A month later, Quintner found another outlet for his viewpoint in fellow Aussie, Lorimer Moseley’s Bodyinmind.org website. The blog post was titled “The trigger point strikes ….out“. In this post he mentions taut bands: “The existence of such bands had never been demonstrated.” He also maintains “no one has ever succeeded in demonstrating nociceptive input from putative myofascial trigger points.” Wrong on both counts, but only if you have read recent research papers. See, it’s dead easy to criticize the Travell and Simons Trigger Point Manuals because the most recent of their texts is now 16 years old. So much has happened since then. Quintner’s post generated hundreds of comments, which also made for great reading, until like many other online discussions it went a bit ‘ad hominen’ and personal.
The Trigger Point Strikes Back in the Outback
Curiously enough, Quintner’s host, Moseley, himself wrote the excellent chapter on pain in the equally excellent 4th edition of the text Clinical Sport Medicine(2012). Here are some Moseley excerpts: “Trigger points are present in all patients with chronic pain and are thought to reflect sensitization of nociceptive processing in the central nervous system… Patients with active trigger points present with persistent regional pain… These patterns clearly reflect central convergence of peripheral inputs, which further implicates the central nervous system in their generation and contribution to a pain state.”
A Critical Evaluation of Quintner et al: Missing the Point
Leon Chaitow. the editor of the Journal of Bodywork and Movement Therapies, invited Drs. Jan Dommerholt and Robert Gerwin to write a rebuttal to the original Quintner article. Quintner et al were also invited to participate but turned down the offer over some perceived slight. The Facebook reason for this can be found here, somewhere. Without summarizing the Quintner article or Dommerholt rebuttal, I recommend you read them both and decide for yourselves.

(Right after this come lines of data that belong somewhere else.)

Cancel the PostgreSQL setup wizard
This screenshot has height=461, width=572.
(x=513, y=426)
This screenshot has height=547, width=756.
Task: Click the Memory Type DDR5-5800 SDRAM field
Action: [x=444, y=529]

I know what camp I’m in, because it’s the one supported by the best currently available science.
The myth that really hurts
It would be good to have this ‘against and for’ discussion continued in bodyinmind.org, allowing someone like Jan Dommerholt to be able to post his rebuttal. Not likely to happen, mate. I’ll quote from a man who is admired in both camps, Neuroscientist Patrick Wall; “If pain is a puzzle, we should not throw away pieces of the jigsaw just because we are obsessed with a preconceived single solution.” I was telling one of my patients, herself a psychologist, about the people who don’t believe in the trigger point. As I worked my way through her various scapulohumeral muscles at one point she said ‘That myth is really painful.” That’s the point.